Fue de la mano de Ottavis que Larroque llegó a la gestión pública. El ahora vicepresidente de la Cámara de Senadores bonaerense lo llevó con él al gobierno de Jorge Telerman, cuando era alcalde de la ciudad. De allí, fueron juntos a la oficina del secretario general de la Presidencia, Oscar Parrilli. Larroque suplantó a Ottavis como el hombre fuerte en La Cámpora, tras tejer fuertes lazos con Máximo Kirchner.
Luego, designado por Aníbal Fernández, Larroque se convirtió en director de la oficina de "Fortalecimiento de la Democracia". Curiosamente, el 'Cuervo' se encargó de desmantelar esa dependencia.
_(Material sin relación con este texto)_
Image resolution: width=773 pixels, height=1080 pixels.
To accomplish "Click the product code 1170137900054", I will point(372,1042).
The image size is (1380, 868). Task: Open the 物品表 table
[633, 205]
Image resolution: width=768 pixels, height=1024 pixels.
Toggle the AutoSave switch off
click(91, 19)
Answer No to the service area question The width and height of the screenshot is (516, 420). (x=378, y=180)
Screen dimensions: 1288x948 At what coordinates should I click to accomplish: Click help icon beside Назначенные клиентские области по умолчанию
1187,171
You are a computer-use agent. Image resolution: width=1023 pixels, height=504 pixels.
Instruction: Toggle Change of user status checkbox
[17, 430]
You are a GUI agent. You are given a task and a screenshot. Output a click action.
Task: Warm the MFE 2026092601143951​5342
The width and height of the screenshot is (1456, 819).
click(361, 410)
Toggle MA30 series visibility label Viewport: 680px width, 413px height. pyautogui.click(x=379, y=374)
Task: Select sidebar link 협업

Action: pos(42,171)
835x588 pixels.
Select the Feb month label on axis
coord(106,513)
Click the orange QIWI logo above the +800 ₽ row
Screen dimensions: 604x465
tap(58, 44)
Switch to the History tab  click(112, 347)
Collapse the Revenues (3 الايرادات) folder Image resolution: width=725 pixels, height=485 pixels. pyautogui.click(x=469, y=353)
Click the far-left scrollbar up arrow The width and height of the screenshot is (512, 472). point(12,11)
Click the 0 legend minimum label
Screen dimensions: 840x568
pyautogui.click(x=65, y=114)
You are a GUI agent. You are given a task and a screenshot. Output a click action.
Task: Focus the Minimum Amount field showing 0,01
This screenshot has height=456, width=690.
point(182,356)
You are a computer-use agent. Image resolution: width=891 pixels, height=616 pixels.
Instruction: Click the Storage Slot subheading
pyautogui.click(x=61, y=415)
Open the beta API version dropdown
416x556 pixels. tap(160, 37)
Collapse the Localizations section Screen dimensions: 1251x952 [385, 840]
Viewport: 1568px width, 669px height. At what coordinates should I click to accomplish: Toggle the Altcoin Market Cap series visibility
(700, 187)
Poco hizo por el fortalecimiento de la democracia desde su cargo. Más tarde llegaría al Congreso.
"La gente confía en La Cámpora", le dijo Larroque a Juan Miceli. Es algo discutible. La agrupación viene de perder la interna del PJ en Santa Cruz donde no pudo doblegar al gobernador Daniel Peralta. Y la Presidente estaría pensando en relegar a la organización militante de las listas para las próximas elecciones. Ya le habría bajado el pulgar al legislador Juan Cabandié para disputar la senaduría. A Cabandié tampoco le había ido bien cuando encabezó una boleta.
Además, resulta antipática por una parte del electorado el avance de la agrupación en espacios de poder. Y la gestión en Aerolíneas, con su enorme déficit, es el botón de muestra sobre la idoneidad de La Cámpora a la hora de administrar.